Here at It's Hip-Hop Baby, we care so much about keeping children safe at all times! ran a very helpful article on many household hazards that are commonly overlooked. We thought we would share what we found to keep your precious babies and children out of harm's way.

While most parents know to cover outlets and put chemical cleaners out of arm's reach, there are still some things in the house that can be very dangerous.

The article warns parents that putting furniture right under a window can be very hazardous, giving a child a clear opportunity to climb the furniture which could lead to falling out of the window. It suggests using window guards instead of screens, which may not hold the weight of a child.

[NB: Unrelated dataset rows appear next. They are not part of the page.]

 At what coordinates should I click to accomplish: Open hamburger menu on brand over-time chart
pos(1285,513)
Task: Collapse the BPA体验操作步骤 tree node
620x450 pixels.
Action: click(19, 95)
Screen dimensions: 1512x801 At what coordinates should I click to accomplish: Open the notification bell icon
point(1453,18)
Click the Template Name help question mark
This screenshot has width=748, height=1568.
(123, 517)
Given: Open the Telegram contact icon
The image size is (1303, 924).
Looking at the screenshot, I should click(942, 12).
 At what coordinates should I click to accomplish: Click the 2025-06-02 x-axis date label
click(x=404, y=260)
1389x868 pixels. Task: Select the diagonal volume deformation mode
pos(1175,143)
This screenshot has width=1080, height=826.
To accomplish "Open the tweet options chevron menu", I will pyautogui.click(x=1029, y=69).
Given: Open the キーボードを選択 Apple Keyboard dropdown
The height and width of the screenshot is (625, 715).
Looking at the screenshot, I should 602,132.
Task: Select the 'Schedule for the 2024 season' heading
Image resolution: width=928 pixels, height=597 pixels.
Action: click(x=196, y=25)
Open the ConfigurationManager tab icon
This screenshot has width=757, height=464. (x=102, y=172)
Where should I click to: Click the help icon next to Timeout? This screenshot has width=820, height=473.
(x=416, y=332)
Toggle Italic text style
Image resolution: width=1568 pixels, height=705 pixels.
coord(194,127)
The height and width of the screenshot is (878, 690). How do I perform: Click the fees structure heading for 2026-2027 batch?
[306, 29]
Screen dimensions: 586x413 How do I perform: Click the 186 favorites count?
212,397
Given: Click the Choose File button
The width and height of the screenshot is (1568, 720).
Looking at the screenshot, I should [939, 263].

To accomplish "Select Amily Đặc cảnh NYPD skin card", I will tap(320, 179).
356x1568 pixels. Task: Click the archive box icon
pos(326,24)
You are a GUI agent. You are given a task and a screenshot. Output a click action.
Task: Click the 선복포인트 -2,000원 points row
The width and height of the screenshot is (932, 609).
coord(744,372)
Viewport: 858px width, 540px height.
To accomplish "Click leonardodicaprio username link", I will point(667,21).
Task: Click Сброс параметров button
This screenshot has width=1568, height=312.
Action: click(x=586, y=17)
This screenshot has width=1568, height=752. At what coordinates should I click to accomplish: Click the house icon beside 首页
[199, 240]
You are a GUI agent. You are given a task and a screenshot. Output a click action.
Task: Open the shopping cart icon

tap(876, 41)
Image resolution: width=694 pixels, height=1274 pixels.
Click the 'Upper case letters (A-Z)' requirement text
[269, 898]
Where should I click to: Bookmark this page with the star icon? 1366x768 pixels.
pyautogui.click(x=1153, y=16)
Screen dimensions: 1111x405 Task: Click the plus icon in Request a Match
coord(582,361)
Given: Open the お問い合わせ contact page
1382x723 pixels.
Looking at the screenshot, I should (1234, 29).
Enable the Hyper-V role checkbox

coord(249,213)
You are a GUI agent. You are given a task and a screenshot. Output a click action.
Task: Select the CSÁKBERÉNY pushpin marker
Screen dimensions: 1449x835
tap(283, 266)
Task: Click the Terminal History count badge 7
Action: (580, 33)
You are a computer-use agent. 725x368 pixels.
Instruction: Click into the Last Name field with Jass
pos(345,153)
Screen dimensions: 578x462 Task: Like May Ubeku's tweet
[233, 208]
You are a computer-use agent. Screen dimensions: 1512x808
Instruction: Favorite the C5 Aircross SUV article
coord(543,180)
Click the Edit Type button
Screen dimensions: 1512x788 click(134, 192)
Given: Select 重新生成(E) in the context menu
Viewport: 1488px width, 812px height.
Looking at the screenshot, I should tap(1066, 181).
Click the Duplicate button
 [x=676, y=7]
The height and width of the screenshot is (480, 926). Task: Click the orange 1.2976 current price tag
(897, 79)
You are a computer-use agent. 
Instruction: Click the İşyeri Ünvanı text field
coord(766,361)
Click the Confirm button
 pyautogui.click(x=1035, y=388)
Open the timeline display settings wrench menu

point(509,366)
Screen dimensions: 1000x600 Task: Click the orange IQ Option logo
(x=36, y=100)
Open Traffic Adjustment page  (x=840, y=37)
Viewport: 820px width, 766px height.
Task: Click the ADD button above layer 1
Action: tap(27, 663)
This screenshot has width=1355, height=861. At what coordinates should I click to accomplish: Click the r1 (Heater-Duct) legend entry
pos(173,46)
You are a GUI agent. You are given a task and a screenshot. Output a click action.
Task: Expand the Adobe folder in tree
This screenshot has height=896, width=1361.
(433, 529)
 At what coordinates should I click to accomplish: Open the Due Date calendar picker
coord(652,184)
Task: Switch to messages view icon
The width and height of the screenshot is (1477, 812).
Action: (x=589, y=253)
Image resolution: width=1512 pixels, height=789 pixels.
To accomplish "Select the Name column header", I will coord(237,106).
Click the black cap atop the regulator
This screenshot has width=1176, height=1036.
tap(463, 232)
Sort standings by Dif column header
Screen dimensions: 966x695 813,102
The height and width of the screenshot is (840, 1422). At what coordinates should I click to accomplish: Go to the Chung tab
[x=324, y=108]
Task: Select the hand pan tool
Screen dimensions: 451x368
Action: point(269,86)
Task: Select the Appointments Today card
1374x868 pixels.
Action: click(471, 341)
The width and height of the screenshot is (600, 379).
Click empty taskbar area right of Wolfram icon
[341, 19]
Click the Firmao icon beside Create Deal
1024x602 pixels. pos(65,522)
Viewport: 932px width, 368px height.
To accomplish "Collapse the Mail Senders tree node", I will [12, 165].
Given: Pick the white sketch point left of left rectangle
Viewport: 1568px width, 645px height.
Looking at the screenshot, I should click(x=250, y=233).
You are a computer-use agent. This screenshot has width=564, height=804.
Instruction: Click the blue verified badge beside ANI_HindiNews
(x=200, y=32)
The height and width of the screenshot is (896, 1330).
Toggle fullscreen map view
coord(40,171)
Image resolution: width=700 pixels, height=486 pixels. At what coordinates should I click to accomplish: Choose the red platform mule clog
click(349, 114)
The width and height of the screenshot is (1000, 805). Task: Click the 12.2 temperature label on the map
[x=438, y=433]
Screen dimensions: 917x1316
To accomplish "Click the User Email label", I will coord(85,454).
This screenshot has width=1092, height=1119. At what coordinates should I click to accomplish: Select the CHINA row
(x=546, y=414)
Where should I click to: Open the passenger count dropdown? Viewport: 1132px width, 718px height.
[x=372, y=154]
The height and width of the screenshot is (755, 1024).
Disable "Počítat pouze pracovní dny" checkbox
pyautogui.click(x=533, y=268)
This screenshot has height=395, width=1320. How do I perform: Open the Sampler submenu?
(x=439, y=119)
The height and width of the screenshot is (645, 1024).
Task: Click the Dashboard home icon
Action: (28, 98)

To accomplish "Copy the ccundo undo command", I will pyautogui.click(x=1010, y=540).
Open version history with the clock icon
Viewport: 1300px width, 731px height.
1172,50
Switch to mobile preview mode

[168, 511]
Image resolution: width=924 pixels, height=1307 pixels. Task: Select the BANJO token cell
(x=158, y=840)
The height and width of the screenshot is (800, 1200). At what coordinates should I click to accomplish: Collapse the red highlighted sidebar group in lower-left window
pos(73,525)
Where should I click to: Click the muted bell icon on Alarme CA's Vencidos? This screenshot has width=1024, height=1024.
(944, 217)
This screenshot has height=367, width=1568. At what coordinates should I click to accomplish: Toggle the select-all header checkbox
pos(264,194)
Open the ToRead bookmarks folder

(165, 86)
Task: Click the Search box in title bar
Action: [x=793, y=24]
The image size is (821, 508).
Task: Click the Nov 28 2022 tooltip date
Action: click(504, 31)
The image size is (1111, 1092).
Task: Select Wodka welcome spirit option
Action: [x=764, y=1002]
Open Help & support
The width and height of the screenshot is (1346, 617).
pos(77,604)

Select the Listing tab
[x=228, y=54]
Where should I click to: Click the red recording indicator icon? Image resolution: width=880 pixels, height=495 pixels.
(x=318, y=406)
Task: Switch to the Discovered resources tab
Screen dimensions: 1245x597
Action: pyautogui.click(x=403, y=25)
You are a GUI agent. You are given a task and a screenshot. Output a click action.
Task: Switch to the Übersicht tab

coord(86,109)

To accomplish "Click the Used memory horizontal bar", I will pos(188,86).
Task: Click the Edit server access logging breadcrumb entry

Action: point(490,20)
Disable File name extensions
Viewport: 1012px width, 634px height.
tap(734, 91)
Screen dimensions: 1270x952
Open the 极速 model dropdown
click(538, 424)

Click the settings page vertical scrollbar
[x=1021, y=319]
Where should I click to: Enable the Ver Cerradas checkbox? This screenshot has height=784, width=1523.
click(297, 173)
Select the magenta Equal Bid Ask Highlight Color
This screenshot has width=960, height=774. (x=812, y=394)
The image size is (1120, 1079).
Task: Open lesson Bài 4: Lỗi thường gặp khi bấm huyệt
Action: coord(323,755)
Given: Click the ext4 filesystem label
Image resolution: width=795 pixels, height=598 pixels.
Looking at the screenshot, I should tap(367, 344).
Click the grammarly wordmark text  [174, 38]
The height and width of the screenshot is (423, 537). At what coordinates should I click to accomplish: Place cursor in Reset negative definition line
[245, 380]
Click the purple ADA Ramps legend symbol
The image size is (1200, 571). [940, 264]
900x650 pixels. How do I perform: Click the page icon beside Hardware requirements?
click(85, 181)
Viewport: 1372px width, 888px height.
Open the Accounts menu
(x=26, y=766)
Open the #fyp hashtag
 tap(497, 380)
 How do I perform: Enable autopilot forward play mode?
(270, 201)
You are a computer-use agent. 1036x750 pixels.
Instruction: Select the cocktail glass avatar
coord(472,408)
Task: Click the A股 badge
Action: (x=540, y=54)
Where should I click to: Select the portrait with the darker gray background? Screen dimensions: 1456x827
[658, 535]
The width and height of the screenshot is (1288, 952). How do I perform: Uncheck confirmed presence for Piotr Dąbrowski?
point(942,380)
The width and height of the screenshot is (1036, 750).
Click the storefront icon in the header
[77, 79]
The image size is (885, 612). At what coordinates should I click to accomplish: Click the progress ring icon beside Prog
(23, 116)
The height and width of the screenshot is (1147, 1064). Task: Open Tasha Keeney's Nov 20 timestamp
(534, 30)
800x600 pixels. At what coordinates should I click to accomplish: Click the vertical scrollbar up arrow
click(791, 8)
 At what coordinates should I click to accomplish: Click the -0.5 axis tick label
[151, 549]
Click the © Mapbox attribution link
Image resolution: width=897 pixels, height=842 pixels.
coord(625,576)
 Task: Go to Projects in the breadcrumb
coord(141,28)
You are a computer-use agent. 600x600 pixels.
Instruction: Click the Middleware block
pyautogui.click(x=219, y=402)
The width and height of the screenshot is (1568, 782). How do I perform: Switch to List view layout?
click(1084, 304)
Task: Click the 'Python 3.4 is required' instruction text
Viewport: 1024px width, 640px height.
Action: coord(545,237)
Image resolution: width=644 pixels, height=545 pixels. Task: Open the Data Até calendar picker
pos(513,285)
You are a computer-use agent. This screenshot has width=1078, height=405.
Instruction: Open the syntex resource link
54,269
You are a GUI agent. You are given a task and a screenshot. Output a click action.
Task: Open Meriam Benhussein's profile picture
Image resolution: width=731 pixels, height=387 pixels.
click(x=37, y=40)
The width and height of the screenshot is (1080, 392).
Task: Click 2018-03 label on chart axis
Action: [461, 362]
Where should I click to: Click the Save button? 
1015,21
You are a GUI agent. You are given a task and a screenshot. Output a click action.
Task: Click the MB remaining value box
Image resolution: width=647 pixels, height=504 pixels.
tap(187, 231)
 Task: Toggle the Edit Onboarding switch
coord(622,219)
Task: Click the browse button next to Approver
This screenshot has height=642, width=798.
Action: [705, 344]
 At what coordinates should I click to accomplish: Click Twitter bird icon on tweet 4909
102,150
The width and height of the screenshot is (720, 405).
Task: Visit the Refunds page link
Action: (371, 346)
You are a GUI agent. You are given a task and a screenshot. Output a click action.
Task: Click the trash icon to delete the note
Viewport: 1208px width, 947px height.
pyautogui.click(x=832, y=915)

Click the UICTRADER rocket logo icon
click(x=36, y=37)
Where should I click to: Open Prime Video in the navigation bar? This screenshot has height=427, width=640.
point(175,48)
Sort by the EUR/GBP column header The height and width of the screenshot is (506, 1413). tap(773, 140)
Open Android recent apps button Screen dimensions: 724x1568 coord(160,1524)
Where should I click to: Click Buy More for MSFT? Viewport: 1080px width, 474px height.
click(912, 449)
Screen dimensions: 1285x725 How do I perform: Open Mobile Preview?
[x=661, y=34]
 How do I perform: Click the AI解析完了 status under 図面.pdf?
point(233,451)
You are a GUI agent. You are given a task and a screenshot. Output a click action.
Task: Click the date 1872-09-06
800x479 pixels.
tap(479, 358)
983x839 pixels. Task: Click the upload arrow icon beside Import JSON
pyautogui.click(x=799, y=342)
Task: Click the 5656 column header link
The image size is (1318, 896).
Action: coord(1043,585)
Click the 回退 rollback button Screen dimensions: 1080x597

You can find these for around $30 and it's worth it!

We know it sounds like an old record, but we think it's worth mentioning over and over again!

Window treatment cords can also be a danger, so they should be tied up high enough that child or baby wouldn't be able to reach them. Also, keeping cribs or changing tables away from window treatments is a smart idea!

Power cords can potentially be incredibly dangerous, as well. They can cause electrical burns, tripping, strangulation and head trauma if an appliance is pulled with the cord.
Parents should always remember to unplug and secure these cords whenever possible and keep appliances out of the way, too. **This includes exercise equipment cords! If you have a gym, limit the child's access to this room - shut and lock the door if possible.

Link: Remembering Mike Tyson's daughter and the importance of treadmill safety!

In the article, they stress another commonly overlooked hazard - tipped over furniture. Dressers and flat screen televisions are common dangers. Leaving one drawer pulled out makes a dresser less stable if it isn't mounted to the wall. You can buy inexpensive wall mounting kits at baby stores and hardware stores that can hold up to 400 pounds of weight!

With flat screen televisions, try to mount it on the wall but if that's not an option, push it back as far as you can on a stand so a child still wouldn't be able to reach it.